Six heures plus tard, nous avons affaire à un tout autre vin. La robe s'est métamorphosée, reprenant des teintes plus pimpantes. Le nez est d'une puissance et d'une complexité ébouriffantes: vieux cuir, fougère, ronce, réglisse, santal, faisant penser à un parfum précieux des années 30. En bouche, le vin dégage une puissance que l'on n'aurait pu soupçonner: non seulement sa matière veloutée vous emplit le palais, mais celle-ci est soutenue par une remarquable acidité, véritable colonne vertébrale du vin. De l'attaque jusqu'en finale, elle amène une tension en bouche qui ne vous lâche pas une seconde, et vous habite longtemps (je la ressens encore trois jours plus tard)!

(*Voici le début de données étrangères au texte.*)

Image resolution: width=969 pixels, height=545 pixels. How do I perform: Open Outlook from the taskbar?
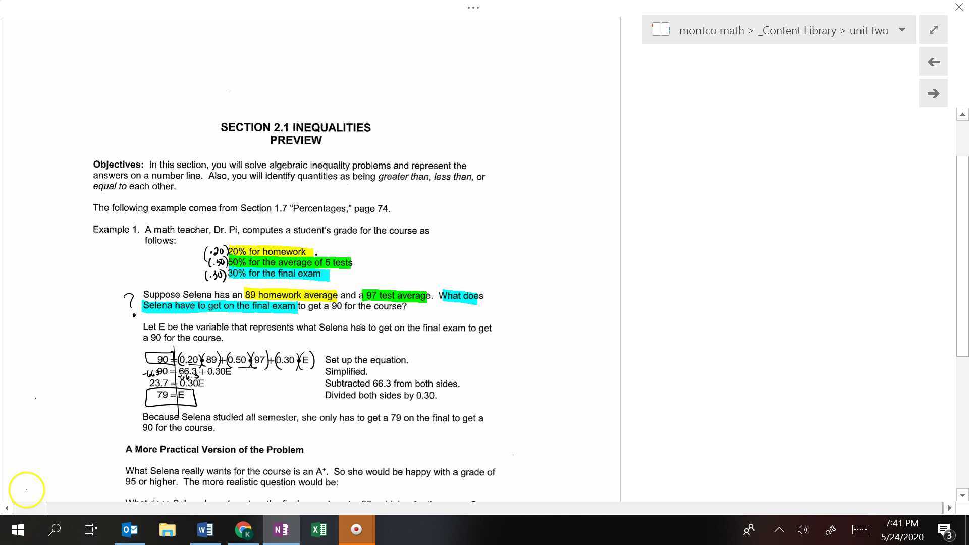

Si le souvenir de sa perfection persiste longtemps, celle-là est pourtant éphémère. Au bout d'une vingtaine de minutes, le déclin s'amorce. Les tannins se durcissent en fin de bouche, les arômes dégénèrent sur des notes d'oxydation, et le plaisir progressivement s'évanouit. Au point de ne pas finir mon dernier verre: il mérite que l'on se souvienne de lui lorsqu'il était dans sa gloire :o)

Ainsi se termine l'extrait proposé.